■ **INSTRUCTIONS FOR THE TASK**
Format the items below as a JSON list of strings, one string per line and no blank lines, from the start of the items through the line containing "click(147, 49)".

Rows of pointing data:
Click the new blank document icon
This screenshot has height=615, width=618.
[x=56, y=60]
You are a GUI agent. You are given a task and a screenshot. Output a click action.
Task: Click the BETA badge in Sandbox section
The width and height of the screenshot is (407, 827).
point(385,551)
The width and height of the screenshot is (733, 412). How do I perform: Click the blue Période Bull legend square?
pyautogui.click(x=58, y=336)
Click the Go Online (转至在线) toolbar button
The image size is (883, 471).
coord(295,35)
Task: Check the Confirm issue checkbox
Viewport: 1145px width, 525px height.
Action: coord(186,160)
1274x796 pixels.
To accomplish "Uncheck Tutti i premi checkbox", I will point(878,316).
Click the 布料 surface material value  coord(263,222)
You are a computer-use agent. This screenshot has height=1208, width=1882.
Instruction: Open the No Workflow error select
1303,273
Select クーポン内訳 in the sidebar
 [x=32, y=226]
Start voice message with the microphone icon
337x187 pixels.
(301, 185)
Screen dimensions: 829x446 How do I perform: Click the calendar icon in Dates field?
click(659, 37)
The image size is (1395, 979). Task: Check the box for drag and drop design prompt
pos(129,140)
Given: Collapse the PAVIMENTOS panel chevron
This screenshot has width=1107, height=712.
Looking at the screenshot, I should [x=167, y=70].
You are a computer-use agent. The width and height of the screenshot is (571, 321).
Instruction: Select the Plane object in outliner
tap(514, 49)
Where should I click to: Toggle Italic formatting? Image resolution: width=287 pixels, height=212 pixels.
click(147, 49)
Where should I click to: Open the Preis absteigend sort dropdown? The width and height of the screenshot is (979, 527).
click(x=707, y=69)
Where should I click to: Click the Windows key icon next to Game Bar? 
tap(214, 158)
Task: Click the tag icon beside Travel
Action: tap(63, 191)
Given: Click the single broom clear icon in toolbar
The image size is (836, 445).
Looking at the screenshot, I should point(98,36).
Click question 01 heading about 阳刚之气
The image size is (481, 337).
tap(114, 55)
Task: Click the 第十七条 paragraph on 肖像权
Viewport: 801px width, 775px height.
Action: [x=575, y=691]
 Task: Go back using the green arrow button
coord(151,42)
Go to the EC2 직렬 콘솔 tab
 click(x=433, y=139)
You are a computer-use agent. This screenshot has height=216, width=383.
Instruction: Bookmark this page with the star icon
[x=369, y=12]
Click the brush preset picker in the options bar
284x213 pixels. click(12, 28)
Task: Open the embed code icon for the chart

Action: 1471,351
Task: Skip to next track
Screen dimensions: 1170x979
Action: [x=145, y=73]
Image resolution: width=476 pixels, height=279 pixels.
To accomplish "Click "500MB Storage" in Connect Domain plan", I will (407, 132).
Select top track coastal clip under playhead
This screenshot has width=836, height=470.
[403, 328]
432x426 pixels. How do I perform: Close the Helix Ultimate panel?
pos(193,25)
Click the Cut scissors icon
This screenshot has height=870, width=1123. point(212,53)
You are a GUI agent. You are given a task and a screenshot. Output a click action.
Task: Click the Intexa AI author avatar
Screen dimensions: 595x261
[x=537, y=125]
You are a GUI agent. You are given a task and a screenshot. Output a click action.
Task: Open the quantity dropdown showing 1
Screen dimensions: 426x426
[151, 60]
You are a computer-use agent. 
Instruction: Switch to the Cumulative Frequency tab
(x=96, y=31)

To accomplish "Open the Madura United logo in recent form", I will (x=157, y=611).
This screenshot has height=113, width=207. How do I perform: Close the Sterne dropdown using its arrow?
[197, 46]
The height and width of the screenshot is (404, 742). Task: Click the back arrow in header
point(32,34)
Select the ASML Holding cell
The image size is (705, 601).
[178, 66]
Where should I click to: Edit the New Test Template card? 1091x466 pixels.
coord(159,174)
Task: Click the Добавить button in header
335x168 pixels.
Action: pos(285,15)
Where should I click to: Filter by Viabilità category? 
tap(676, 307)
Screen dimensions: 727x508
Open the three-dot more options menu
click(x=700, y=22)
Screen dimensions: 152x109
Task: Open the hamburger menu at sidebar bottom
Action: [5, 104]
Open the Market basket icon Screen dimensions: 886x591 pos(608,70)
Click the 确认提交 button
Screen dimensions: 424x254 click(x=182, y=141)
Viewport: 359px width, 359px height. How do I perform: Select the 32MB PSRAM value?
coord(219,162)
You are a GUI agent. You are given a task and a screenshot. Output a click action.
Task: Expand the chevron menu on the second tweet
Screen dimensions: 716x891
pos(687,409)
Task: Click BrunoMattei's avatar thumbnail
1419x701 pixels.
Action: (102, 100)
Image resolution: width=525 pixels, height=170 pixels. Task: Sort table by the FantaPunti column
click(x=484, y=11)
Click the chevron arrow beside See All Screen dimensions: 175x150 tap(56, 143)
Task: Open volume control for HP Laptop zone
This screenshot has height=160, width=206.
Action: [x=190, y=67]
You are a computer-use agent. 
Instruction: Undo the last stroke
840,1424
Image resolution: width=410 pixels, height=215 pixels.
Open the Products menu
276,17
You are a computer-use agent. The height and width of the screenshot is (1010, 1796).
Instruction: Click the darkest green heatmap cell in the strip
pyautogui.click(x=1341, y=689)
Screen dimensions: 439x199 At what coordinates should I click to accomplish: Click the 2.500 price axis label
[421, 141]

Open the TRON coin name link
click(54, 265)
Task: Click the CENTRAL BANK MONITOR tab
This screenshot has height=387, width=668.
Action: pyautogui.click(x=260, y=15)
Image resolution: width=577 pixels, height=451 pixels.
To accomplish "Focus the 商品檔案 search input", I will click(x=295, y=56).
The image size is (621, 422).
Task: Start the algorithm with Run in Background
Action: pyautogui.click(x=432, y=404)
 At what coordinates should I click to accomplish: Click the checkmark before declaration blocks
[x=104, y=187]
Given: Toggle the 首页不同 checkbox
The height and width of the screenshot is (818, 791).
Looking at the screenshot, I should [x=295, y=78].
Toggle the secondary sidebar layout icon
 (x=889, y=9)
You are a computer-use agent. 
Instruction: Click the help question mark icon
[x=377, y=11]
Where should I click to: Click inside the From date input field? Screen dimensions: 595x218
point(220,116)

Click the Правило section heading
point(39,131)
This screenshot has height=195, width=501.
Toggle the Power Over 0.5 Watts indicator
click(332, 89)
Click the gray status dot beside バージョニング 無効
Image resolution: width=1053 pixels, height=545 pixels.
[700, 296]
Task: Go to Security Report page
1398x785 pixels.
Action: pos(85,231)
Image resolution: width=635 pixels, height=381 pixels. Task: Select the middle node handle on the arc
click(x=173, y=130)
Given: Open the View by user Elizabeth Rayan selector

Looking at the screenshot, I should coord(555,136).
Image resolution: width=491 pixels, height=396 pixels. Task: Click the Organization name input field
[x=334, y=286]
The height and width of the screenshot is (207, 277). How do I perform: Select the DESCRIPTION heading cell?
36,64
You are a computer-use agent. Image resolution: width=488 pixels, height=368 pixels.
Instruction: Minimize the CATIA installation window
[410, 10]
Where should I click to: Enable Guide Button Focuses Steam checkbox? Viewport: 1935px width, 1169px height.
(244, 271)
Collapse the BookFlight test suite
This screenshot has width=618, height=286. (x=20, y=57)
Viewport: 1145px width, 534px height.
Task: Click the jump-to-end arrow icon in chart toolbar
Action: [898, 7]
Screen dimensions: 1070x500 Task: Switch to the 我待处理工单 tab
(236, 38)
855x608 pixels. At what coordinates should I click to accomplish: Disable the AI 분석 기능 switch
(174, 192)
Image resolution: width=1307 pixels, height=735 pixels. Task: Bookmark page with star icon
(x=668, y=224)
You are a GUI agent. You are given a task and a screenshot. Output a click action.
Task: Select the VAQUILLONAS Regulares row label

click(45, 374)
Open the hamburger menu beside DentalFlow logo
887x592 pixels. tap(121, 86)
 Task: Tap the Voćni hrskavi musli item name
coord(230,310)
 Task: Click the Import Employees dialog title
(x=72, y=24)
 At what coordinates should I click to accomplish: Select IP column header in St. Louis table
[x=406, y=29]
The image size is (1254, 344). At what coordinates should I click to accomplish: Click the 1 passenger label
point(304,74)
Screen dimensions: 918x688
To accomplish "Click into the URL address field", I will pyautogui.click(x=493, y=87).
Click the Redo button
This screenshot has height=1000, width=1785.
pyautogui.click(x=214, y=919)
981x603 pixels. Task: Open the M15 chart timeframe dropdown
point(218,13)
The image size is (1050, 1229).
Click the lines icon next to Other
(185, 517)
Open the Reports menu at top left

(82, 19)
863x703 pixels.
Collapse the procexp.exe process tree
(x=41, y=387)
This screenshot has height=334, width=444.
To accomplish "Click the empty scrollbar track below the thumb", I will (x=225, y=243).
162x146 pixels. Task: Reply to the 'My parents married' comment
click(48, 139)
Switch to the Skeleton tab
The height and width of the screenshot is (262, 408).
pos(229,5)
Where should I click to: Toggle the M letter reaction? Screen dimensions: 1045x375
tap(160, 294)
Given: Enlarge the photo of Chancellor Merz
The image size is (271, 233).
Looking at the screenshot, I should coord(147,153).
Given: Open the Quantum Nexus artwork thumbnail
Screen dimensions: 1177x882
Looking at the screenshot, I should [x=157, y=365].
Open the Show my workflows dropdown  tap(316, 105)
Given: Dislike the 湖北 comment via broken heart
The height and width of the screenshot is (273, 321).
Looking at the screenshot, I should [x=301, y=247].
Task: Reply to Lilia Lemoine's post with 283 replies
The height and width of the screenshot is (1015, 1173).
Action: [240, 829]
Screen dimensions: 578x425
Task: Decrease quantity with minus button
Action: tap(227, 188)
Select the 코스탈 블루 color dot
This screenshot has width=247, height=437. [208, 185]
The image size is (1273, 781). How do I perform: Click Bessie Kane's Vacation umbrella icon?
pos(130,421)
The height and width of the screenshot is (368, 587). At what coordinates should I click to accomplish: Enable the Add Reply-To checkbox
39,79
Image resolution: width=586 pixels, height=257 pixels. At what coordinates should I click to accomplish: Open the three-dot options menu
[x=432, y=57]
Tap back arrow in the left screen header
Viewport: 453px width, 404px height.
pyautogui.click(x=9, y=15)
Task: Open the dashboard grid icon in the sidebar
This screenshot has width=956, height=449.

■ **SOLUTION TO THE PROBLEM**
[
  "Click the new blank document icon",
  "This screenshot has height=615, width=618.",
  "[x=56, y=60]",
  "You are a GUI agent. You are given a task and a screenshot. Output a click action.",
  "Task: Click the BETA badge in Sandbox section",
  "The width and height of the screenshot is (407, 827).",
  "point(385,551)",
  "The width and height of the screenshot is (733, 412). How do I perform: Click the blue Période Bull legend square?",
  "pyautogui.click(x=58, y=336)",
  "Click the Go Online (转至在线) toolbar button",
  "The image size is (883, 471).",
  "coord(295,35)",
  "Task: Check the Confirm issue checkbox",
  "Viewport: 1145px width, 525px height.",
  "Action: coord(186,160)",
  "1274x796 pixels.",
  "To accomplish \"Uncheck Tutti i premi checkbox\", I will point(878,316).",
  "Click the 布料 surface material value  coord(263,222)",
  "You are a computer-use agent. This screenshot has height=1208, width=1882.",
  "Instruction: Open the No Workflow error select",
  "1303,273",
  "Select クーポン内訳 in the sidebar",
  " [x=32, y=226]",
  "Start voice message with the microphone icon",
  "337x187 pixels.",
  "(301, 185)",
  "Screen dimensions: 829x446 How do I perform: Click the calendar icon in Dates field?",
  "click(659, 37)",
  "The image size is (1395, 979). Task: Check the box for drag and drop design prompt",
  "pos(129,140)",
  "Given: Collapse the PAVIMENTOS panel chevron",
  "This screenshot has width=1107, height=712.",
  "Looking at the screenshot, I should [x=167, y=70].",
  "You are a computer-use agent. The width and height of the screenshot is (571, 321).",
  "Instruction: Select the Plane object in outliner",
  "tap(514, 49)",
  "Where should I click to: Toggle Italic formatting? Image resolution: width=287 pixels, height=212 pixels.",
  "click(147, 49)"
]